New York City will begin tracking the carbon footprint of household food consumption and putting caps on how much red meat can be served in public institutions as part of a sweeping initiative to achieve a 33% reduction in carbon emissions from food by 2030.
Mayor Eric Adams and representatives from the Mayor’s Office of Food Policy and Mayor’s Office of Climate & Environmental Justice announced the new programs last month at a Brooklyn culinary center run by NYC Health + Hospitals, the city’s public healthcare system, just before Earth Day.
At the event, the Mayor’s Office of Climate & Environmental Justice shared a new chart to be included in the city’s annual greenhouse gas inventory that publicly tracks the carbon footprint created by household food consumption, the Gothamist reported.
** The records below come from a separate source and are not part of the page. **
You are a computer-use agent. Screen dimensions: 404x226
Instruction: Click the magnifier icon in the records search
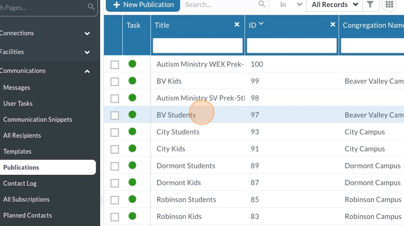pyautogui.click(x=262, y=5)
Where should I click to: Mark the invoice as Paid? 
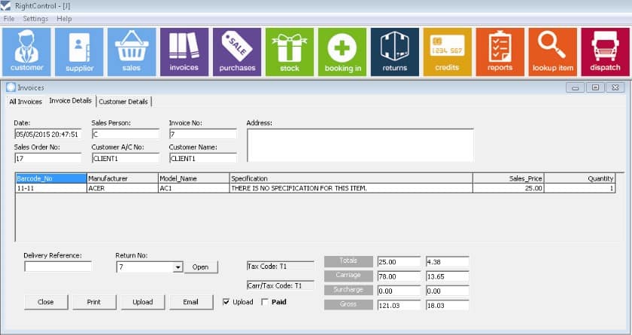pos(265,302)
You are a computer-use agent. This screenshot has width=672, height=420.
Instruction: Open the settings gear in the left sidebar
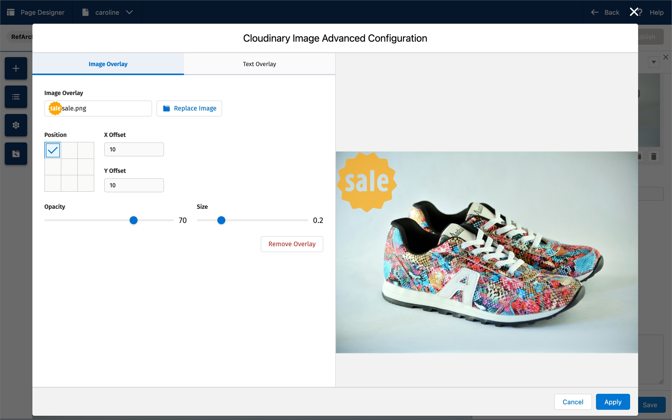(16, 125)
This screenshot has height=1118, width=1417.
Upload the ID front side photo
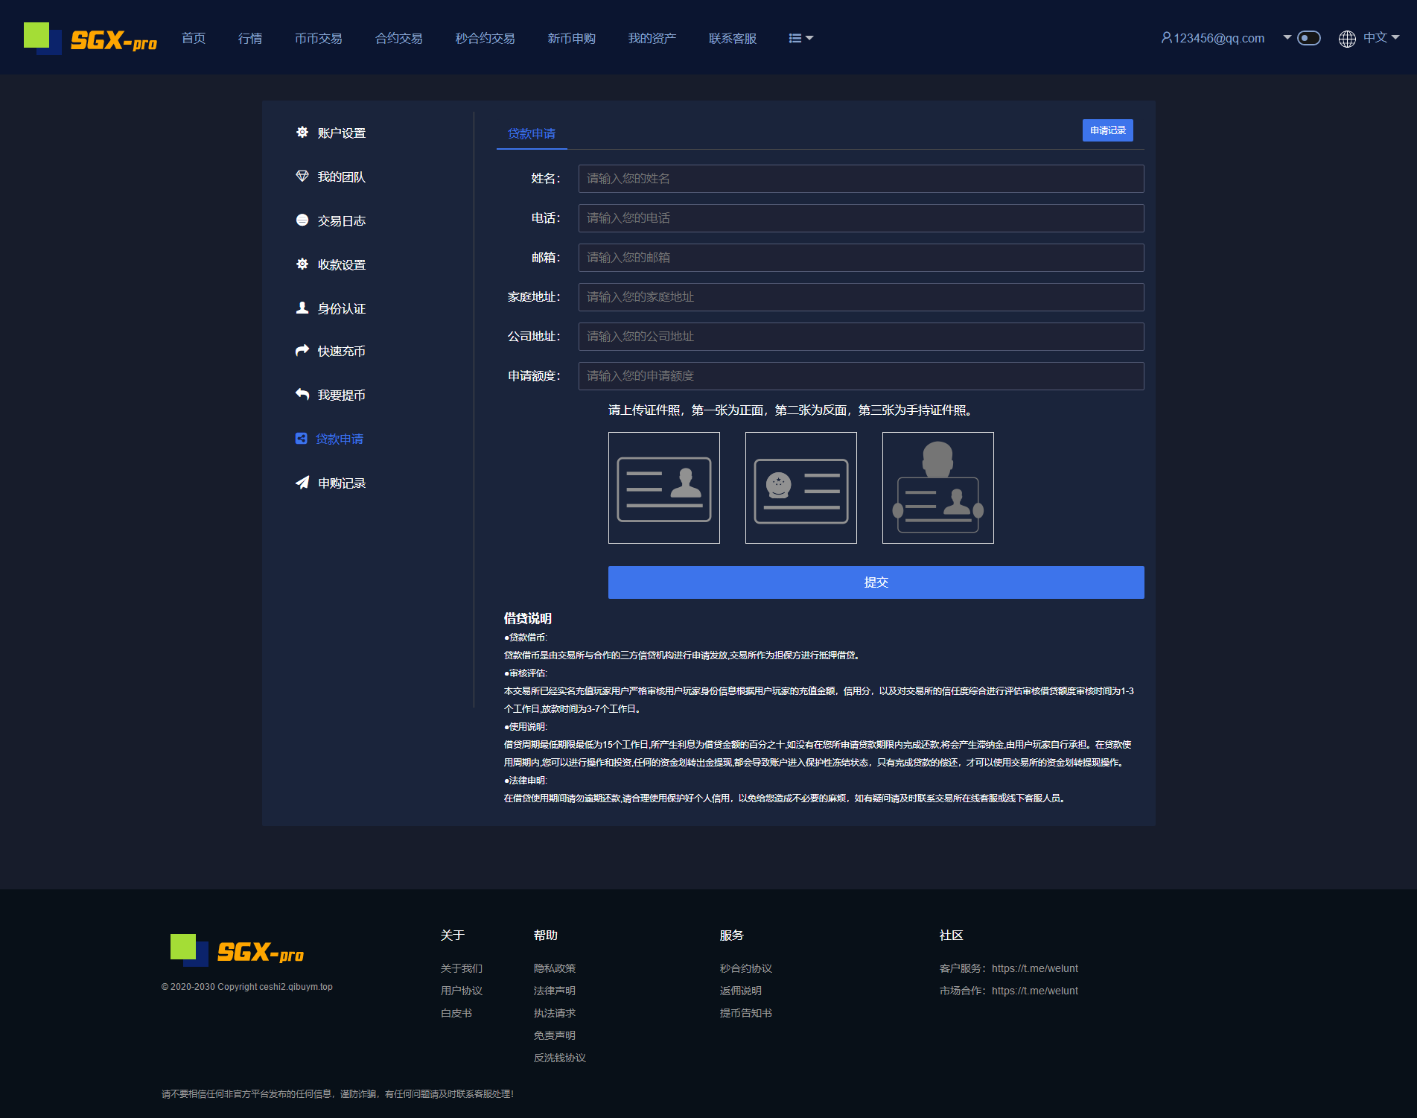(x=663, y=488)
The city already produced emissions data from energy use, transportation and waste as part of the annual inventory. But the addition of household food consumption data is part of a partnership that London and New York launched with American Express, C40 Cities and EcoData lab, Commissioner Rohit Aggarwala from the NYC Department of Environmental Protection announced at the event.
Aggarwala — who founded Google smart city subsidiary Sidewalk Labs — celebrated the expanded data collection as forging “a new standard for what cities have to do” and a new way to shape policy.
He said the inventory also will measure greenhouse gas pollution from the production and consumption of other consumer goods like apparel, whether or not those items are made in New York City. It also tracks emissions tied to services like air travel and healthcare.
But Adams’ presentation at the event focused on food consumption, particularly meat and dairy.
“Food is the third-biggest source of cities’ emissions right after buildings and transportation,” Adams said. “But all food is not created equal. The vast majority of food that is contributing to our emission crises lies in meat and dairy products.”